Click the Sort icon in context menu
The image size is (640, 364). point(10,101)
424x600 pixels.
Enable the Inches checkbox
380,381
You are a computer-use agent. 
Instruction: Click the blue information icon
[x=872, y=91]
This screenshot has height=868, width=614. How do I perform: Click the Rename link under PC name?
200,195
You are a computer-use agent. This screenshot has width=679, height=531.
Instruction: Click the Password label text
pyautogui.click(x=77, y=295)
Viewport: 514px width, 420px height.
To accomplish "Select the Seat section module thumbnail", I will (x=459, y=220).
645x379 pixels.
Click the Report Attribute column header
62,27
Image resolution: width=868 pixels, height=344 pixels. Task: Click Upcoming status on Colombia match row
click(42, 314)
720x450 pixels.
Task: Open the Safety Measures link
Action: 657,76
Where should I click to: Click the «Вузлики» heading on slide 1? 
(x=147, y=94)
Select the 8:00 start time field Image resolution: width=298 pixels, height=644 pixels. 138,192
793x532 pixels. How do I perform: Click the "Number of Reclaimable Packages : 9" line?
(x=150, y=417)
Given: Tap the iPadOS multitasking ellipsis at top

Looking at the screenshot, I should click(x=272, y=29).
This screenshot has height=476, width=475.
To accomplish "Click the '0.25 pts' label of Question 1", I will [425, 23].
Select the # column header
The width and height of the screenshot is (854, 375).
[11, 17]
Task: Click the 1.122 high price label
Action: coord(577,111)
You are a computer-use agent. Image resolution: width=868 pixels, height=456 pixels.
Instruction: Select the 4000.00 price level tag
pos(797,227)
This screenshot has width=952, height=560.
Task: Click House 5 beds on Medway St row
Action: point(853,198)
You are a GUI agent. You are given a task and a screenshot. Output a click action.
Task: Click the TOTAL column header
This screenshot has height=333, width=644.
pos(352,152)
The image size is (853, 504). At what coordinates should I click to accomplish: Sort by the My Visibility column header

* [WHAT TO DO]
Having found the line with "Select the # column header" in the listing above, transcribe it and every line after it to the end, exactly, with no additions.

* [FINAL ANSWER]
Select the # column header
The width and height of the screenshot is (854, 375).
[11, 17]
Task: Click the 1.122 high price label
Action: coord(577,111)
You are a computer-use agent. Image resolution: width=868 pixels, height=456 pixels.
Instruction: Select the 4000.00 price level tag
pos(797,227)
This screenshot has width=952, height=560.
Task: Click House 5 beds on Medway St row
Action: point(853,198)
You are a GUI agent. You are given a task and a screenshot. Output a click action.
Task: Click the TOTAL column header
This screenshot has height=333, width=644.
pos(352,152)
The image size is (853, 504). At what coordinates should I click to accomplish: Sort by the My Visibility column header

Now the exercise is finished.